3.3 Likely Impact of the Judgment
- Narrower Use of Robinson. By casting doubt on Robinson’s collateral-order holding, the panel signals that future litigants should not assume denials of litigation privilege are immediately appealable unless the issue is indisputably legal.
- Practical Litigation Strategy Shift. Defendants may need to develop an evidentiary record in the district court—via limited privilege-focused discovery—before seeking appellate review, thereby delaying strategic interlocutory appeals.
- Strengthening of Colorado’s Good-Faith Requirement. The opinion implicitly affirms Colorado courts’ insistence on genuine, non-sham anticipation of litigation before the privilege attaches, deterring weaponization of defamatory pre-suit letters.
- Guidance on Law-of-the-Case Doctrine. The decision exemplifies the doctrine’s force even when subsequent Supreme Court cases arguably shift the landscape, unless an explicit conflict exists.
4. Complex Concepts Simplified
Collateral-Order Doctrine
A narrow exception to the “final-judgment” rule allowing immediate appeal of certain non-final orders.

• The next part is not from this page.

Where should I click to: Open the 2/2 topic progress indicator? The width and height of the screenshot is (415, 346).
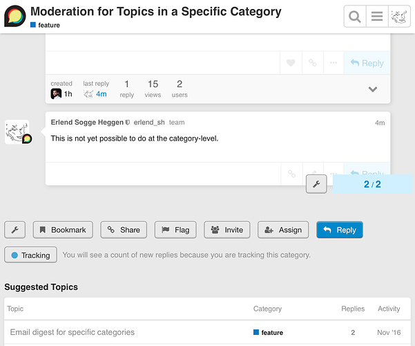[372, 184]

To qualify, the order must (1) conclusively resolve the issue, (2) involve an important, separate legal question, and (3) be effectively unreviewable after final judgment and implicate a high-level public interest.
Litigation Privilege (a/k/a Absolute Litigation Immunity)
A doctrine protecting participants in litigation from liability for statements made in or in anticipation of judicial proceedings, provided:
- Statements relate to the subject matter of the litigation.
- They are made to further the objectives of that litigation.
- (For pre-litigation statements) the proceeding was genuinely contemplated in good faith.
Law-of-the-Case Doctrine
Once an appellate court decides a legal issue, that ruling generally binds the trial court and subsequent appeals in the same case, absent (1) new evidence, (2) supervening contrary authority, or (3) clear error causing injustice.
Pendent Appellate Jurisdiction
A discretionary mechanism allowing appellate courts to review otherwise non-appealable orders only when they are inextricably intertwined with, or their review is necessary to resolve, an order that is properly before the court. No “anchor,” no pendent review.
5. Conclusion
Vivos Therapeutics v. Ortho-Tain affirms that when a district court’s denial of litigation privilege turns on factual disputes—especially the speaker’s good-faith anticipation of litigation—immediate appellate review is unavailable under the collateral-order doctrine. The decision underscores the Tenth Circuit’s fidelity to the final-judgment rule, cautions against over-reliance on earlier collateral-order cases like Robinson, and fortifies Colorado’s robust “good-faith” check on the litigation privilege. Litigants invoking absolute immunity must be prepared to develop a factual record at the trial level; otherwise, they will face the ordinary course of litigation before seeking appellate relief.